The budget per day for government TRCs ranges from Php 96.00 to Php 150, while for private TRCs meal budget was from Php 98.00 to as high as Php 400. According to the Hospital Licensure Act (RA 4226) of 1971, the nutrition service is one of the six (6) major services of a health facility and is integral to total patient care. As such, it plays a crucial role in quality patient care, which includes the provision of nutritious meals tailored to the patient's specific health condition. The standardization of per capita budget for residents amounting to one hundred fifty pesos (Php 150.00) for 1,800 calories/day as prescribed by the physician is applicable to all types of diets to all kinds of patients. This Php 150 budget was proven to be enough to provide daily meals for patients that are adequate in quantity and of high dietary quality. The DOH Administrative Order No. 2016-0020 is therefore imperative for government hospitals to be allocated with increased per capita budget for meals to enable the nutrition services to achieve its goal in providing patient-centered dietetics services, which are focused on the quantity and quality of meals served to inpatients.
Several studies have reported that nutrition interventions, such as nutrition education, were used successfully to support addiction recovery (
14-
16). A 6-week environmental and educational intervention to reduce excessive weight gain among men in residential treatment was shown to reduce total energy intake, body mass index, and percentage of energy from simple carbohydrates and fats (
17). Drug and alcohol abuse can significantly damage the digestive system, and many recovering PWUDs experience problems, such as constipation, diarrhea, indigestion, and poor appetite. Chronic problems with digestion may result in the onset of nutritional deficiencies (
18) and thereby preventing the brain to obtain necessary nutrients for it to work properly. A well-nourished brain means less likelihood of withdrawal symptoms, especially during the early stages of detoxification, and has a higher possibility of achieving long-term recovery.

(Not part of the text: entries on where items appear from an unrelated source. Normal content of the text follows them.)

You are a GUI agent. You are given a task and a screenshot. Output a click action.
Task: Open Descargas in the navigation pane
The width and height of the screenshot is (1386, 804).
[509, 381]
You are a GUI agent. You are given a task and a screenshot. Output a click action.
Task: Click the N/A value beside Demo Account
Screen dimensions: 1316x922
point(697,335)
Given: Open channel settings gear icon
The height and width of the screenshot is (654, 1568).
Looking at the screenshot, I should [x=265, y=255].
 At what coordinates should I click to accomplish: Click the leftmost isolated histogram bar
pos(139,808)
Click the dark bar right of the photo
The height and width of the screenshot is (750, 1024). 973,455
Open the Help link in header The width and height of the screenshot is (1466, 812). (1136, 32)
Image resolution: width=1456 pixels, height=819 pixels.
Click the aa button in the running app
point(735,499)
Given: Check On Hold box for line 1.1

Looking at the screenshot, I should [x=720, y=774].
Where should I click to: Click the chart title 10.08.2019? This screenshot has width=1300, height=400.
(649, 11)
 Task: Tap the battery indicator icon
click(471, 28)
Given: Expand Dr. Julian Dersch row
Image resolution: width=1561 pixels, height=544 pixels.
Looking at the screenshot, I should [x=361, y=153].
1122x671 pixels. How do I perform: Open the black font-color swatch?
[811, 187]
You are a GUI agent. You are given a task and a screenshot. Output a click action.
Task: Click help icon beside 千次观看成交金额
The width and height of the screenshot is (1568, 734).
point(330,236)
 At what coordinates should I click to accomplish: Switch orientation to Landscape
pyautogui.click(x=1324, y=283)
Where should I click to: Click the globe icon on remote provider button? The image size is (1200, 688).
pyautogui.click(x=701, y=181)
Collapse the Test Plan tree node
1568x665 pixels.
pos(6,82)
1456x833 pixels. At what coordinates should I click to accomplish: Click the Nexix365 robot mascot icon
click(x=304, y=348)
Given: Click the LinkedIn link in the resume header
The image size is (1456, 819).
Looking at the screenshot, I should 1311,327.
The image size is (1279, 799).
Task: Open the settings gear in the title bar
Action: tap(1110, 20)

Given the positive impact of incorporating nutrition interventions in the rehabilitation regimen, it is indubitable that the employment of these services would be best implemented if there is enough manpower, availability of the necessary facilities and equipment, and adequate budget for the meals. An established standard dietary recommendation would better cater to PWUDs nutritional needs and may aid in the faster recovery process of the PWUDs. Also, it should always be put into consideration that nutrition interventions should be holistic in nature and therefore, should not stop in providing nutritious meals alone. Thus, the incorporation of nutrition education in the regular activities of the rehabilitation program would greatly help in increasing appreciation of proper nutrition and a healthy lifestyle among the PWUDs. Alongside providing the right diet and nutrition education, regular monitoring of the nutrition status of the PWUDs is necessary to monitor their progress through the conduct of the anthropometric and dietary assessment.
5.1. Conclusion
The nutrition care process is not appropriately installed in all the TRCs. The lack of RND to man the dietary section and implement the nutrition services is a critical gap identified in this study. Given these identified gaps, it is inarguable that there is a need to improve the nutrition services provided in the TRCs through the implementation of the detailed Nutrition Management Guidelines (NMG) for PWUDs. The NMG would include prescribed Nutrition services, such as nutrition screening, diet intervention, nutrition education, nutrition monitoring, and nutrition evaluation, which may contribute to a holistic rehabilitation regimen.
Sustainability of the nutrition component of the rehabilitation regimen could be best provided through the integration of the NMG in the DOH Manual of Operations for TRCs. With the presence of this standardized manual, it would be easier for the TRCs’ health care team to provide all the necessary nutrition services, which go alongside the other therapies and treatments for the recovery of PWUDs. Healthy physical well-being brought about by optimal nutrition would be a great help for long-term recovery from addiction.